Low-Level Carbon Monoxide Dangers
On a wintry day two weeks ago, Domenic DiOrio, 73, feared his genes had caught up with him. With every step he took, jolts of pain stabbed his chest. His breathing slowed. His words slurred. His head throbbed. "I thought it was a heart attack coming on," he recalls, the very thing that killed both his father, and his sister. "I thought I was dying."
And he very well might have. But he was lucky enough to seek help at an emergency room in Providence, R.I., that gives every patient an unusual test: a simple measurement of blood-gas levels through the finger to determine whether they have carbon monoxide poisoning. Turns out, DiOrio did have dangerous amounts of carbon monoxide in his body, and the toxic gas—not his heart—caused his episode that day. "I was stunned and confused," he says. "I was loaded with carbon monoxide."

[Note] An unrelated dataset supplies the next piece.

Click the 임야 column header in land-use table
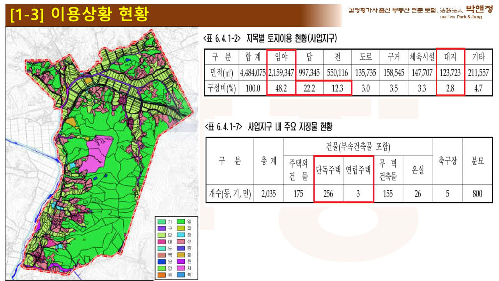The width and height of the screenshot is (499, 281). coord(281,58)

DiOrio's experience isn't unique, according to a yearlong study at Rhode Island Hospital, an institution in the same Providence network whose results spurred the testing that helped him. That research indicates that an estimated 11,000 cases of carbon monoxide poisoning could be going undetected every year in the United States. "There are people walking around who don't have [apparent] signs or symptoms of carbon monoxide poisoning that actually have significant carbon monoxide poisoning," says study leader Selim Suner, director of emergency preparedness and disaster medicine at Rhode Island Hospital's department of emergency medicine, whose findings were published online last month in the Journal of Emergency Medicine. "These cases are abundant. We're just not picking them up."
That's because symptoms—such as headache, dizziness, chest pain, nausea, and vomiting—aren't specific, and often masquerade as other illnesses, like the flu. Unless suspected, physicians are likely to overlook carbon monoxide as the source of a patient's woes, blaming a virus instead, says Allison Stock, a carbon monoxide expert at the National Center for Environmental Health. It's known that the gas causes some 500 accidental deaths and between 15,000 and 40,000 ER visits each year, according to the Centers for Disease Control and Prevention. At high levels, it can kill in minutes.
It's critical that victims like DiOrio be identified and treated with high-dose oxygen, says Suner, and that the source of their exposure is located. In DiOrio's case, the culprit was an unused but faulty chimney. Otherwise they and others will continue to be at risk. Moreover, accumulating evidence indicates that overexposure to CO can inflict lingering, even permanent, bodily harm. One study, published in the Journal of the American Medical Association in 2006, found that poisoned patients who'd suffered heart muscle damage as a consequence of CO toxicity were much more likely to die in years following than poisoned patients with no such damage. Other known complications can include delayed neurological effects—like vertigo; incontinence; and memory, speech, and movement problems—or psychiatric troubles, like depression. All of these, Suner says, could "last a lifetime."
"I feel lucky that I had symptoms of a heart attack, because otherwise I wouldn't have gone to the ER," DiOrio says. He was told that, had he not sought help that day, he'd be dead. "I hope I'm an example for all people to go out and buy a detector immediately."